The server crashed while I was running a command.


server closed the connection unexpectedly
 This probably means the server terminated abnormally
 before or while processing the request.
psql: FATAL:  the database system is in recovery mode

The postgres logfile showed:

2019-02-19 17:34:12.074 IST [24391] LOG:  server process (PID 24403) was terminated by signal 9: Killed

dmesg revealed that the process was killed because of OOM error:

$ dmesg
   .
   .
Out of memory: Kill process 24403 (postgres) score 832 or sacrifice child
[20631.325314] Killed process 24403 (postgres) total-vm:5252708kB, anon-rss:1605692kB, file-rss:0kB, shmem-rss:940kB
  

Debug:

Open a new psql session and get the backend process id.

postgres=# SELECT pg_backend_pid();
 pg_backend_pid
----------------
           5379
(1 row)

Attach gdb to the process. Set breakpoint at AllocSetAlloc and ignore some 100000 runs on that breakpoint

gdb -p 5379
(gdb) b AllocSetAllocBreakpoint 1 at 0xab6f49: file aset.c, line 716.
(gdb) ignore 1 99999
Will ignore next 99999 crossings of breakpoint 1.

Run the command that caused the crash and when it breaks in gdb, call MemoryContextStats.

(gdb) call MemoryContextStats(TopMemoryContext)
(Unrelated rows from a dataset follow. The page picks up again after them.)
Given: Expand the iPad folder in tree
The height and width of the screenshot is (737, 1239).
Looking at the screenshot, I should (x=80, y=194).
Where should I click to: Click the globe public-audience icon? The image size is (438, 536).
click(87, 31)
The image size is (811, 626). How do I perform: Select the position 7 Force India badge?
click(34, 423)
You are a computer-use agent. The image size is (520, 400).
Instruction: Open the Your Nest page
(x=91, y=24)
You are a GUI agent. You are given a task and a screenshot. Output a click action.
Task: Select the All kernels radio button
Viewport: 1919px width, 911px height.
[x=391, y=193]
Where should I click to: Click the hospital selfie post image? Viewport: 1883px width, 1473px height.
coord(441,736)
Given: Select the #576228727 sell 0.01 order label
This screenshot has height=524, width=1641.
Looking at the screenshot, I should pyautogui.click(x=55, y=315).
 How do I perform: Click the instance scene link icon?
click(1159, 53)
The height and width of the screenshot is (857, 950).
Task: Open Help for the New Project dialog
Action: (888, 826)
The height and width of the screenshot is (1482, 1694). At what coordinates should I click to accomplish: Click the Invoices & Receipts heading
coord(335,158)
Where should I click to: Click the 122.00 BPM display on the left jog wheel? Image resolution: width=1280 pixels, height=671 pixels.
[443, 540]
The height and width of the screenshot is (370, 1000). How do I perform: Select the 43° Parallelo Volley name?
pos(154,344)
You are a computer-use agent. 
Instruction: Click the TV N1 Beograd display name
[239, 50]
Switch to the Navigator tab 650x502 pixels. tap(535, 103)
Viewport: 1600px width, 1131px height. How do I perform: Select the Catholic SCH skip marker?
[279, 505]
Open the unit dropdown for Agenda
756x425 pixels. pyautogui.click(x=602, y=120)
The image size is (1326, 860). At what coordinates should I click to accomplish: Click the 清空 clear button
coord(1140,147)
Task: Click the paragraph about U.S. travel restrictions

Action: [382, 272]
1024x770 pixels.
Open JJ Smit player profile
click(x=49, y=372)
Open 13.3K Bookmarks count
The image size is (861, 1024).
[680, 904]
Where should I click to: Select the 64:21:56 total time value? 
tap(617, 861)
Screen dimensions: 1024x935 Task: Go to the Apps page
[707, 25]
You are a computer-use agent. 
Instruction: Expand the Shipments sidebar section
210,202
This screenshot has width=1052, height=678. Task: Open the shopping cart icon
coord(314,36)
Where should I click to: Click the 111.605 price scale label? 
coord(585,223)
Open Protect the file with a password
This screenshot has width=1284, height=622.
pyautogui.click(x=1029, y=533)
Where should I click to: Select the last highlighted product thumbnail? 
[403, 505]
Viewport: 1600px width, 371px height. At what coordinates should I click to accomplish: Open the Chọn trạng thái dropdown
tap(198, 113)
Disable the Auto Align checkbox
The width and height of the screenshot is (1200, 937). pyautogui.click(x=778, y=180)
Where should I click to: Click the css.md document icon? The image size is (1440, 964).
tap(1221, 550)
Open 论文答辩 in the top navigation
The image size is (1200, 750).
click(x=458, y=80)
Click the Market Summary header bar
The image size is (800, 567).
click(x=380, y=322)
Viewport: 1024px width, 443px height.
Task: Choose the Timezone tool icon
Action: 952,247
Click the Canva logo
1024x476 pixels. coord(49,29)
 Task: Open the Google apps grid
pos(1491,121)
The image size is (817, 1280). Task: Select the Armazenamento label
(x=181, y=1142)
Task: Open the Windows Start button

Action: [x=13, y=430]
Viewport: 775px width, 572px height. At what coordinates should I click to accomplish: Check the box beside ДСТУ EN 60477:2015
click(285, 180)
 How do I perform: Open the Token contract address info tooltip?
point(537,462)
The output of MemoryContextStats is seen in the server logfile. A snippet is shown below:

TopPortalContext: 8192 total in 1 blocks; 7656 free (0 chunks); 536 used
    PortalContext: 5102824 total in 626 blocks; 64424 free (626 chunks); 5038400 used:
      ExecutorState: 8192 total in 1 blocks; 7152 free (0 chunks); 1040 used
        ExprContext: 8192 total in 1 blocks; 7936 free (0 chunks); 256 used
      TupleSort main: 32832 total in 2 blocks; 6800 free (1 chunks); 26032 used
        Caller tuples: 8192 total in 1 blocks; 7936 free (0 chunks); 256 used
      TupleSort main: 1581120 total in 2 blocks; 6800 free (8 chunks); 1574320 used
        Caller tuples: 2097152 total in 9 blocks; 783776 free (2 chunks); 1313376 used

As seen, the PortalContext seems to be filling up. First check whether the current context where gdb had stopped is PortalContext.

(gdb) p *context
$2 = {type = T_AllocSetContext, isReset = false, allowInCritSection = false, methods = 0xd11840 ,
  parent = 0x1fa58c0, firstchild = 0x203d120, prevchild = 0x0, nextchild = 0x0, name = 0xd14150 "PortalContext",
  ident = 0x1fa9400 "", reset_cbs = 0x0}

Since I am already at the intended context, I can simply use the gdb command backtrace, to check from where memory is been allocated and then take necessary actions like using pfree on variables or switching to a temporary context or reseting the current context, etc.

If there current MemoryContext is different, then we can set a conditional breakpoint for the intended context and when gdb halts get the backtrace.

(gdb) break aset.c:717 if $_streq(context->name, "PortalContext")
Breakpoint 2 at 0xab6f47: file aset.c, line 717.

(The AllocSetAlloc starts at line number 716 in aset.c and so this breakpoint specifies the line just after it).